Tucson measures up well in technology, talent and tolerance, the three T’s as described by Richard Florida, the man behind the term “creative class.”
He ranks Tucson third, fifth and sixth among midsize cities in his Creativity Index, which demonstrates that successful cities offer something for everybody: They accept the different interests of different people.
But much of Tucson’s good marks get negated in Florida’s Brain Drain Index, which compares the university population with the nonuniversity population. He ranks Tucson 207th.
“We’re exporting our greatest asset: kids,” Florida said about students leaving Tucson after graduating from the University of Arizona.
This leads to a Tucson population built largely with children and older people and less so with young adults, who are the driving force in cities such as Austin, Texas; San Jose, Calif.; and Chapel Hill, N.C. These are the poster children of the creative class – anything from scientists and engineers to artists and musicians.
“The middle is somewhat missing,” Florida said. “That’s what you have to address immediately.”
Florida spoke Thursday to more than 500 people representing the leadership of Tucson’s economic, business and government sectors at the annual meeting for Tucson Regional Economic Opportunities Inc. at JW Marriott Starr Pass Resort.
“He hit on some things that are quite relevant, in particular, the brain drain,” said Randi Dorman, who developed a downtown ice factory into the Ice House Lofts. “I consider myself fortunate I didn’t move here in my 20s and single. I wonder what on Earth I would do here. There is a lack of things to attract the young and energetic population.”
Florida, a professor at the University of Toronto and author of “The Rise of the Creative Class” (2002), discovered this phenomenon in the mid-1990s when Lycos, the search engine firm, decided to move from Pittsburgh to Boston.
“They were moving for one reason and one reason only: knowledge-based, innovative people were already in Boston,” Florida said.
Florida’s research determined the greatest concentration of innovation is found in two-dozen places around the world. He ranks Phoenix as one of them, and says Tucson is close enough that the two metropolitan areas must capitalize on this regional strength.
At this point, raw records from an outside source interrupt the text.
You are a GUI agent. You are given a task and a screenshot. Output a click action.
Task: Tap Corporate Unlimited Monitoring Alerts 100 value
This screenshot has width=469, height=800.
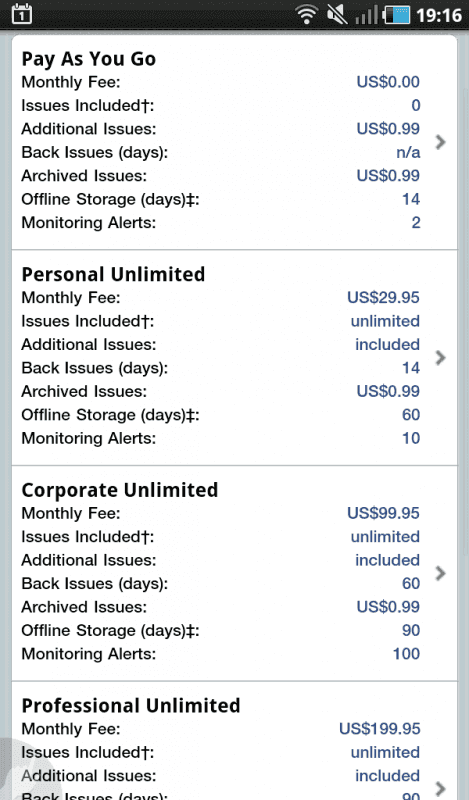coord(406,654)
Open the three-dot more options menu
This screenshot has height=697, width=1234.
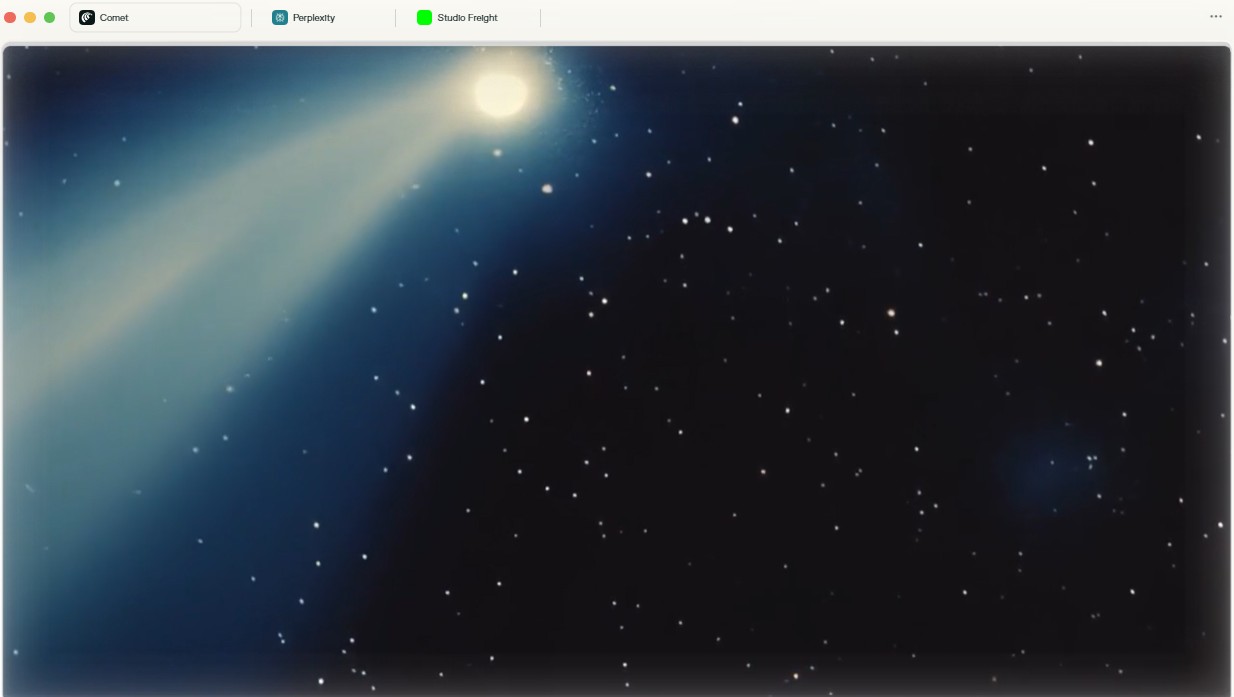click(1215, 17)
“We call it 5 million people,” Florida said after mentioning the Phoenix area. “It’s one of the 25 players in the world. (Creative class innovation centers) often have more than one great university. When you’re sitting around two world-class universities (UA and Arizona State), you have more than critical mass. You have the best ingredients right here. This is not the place we have seen the greatest movement forward.”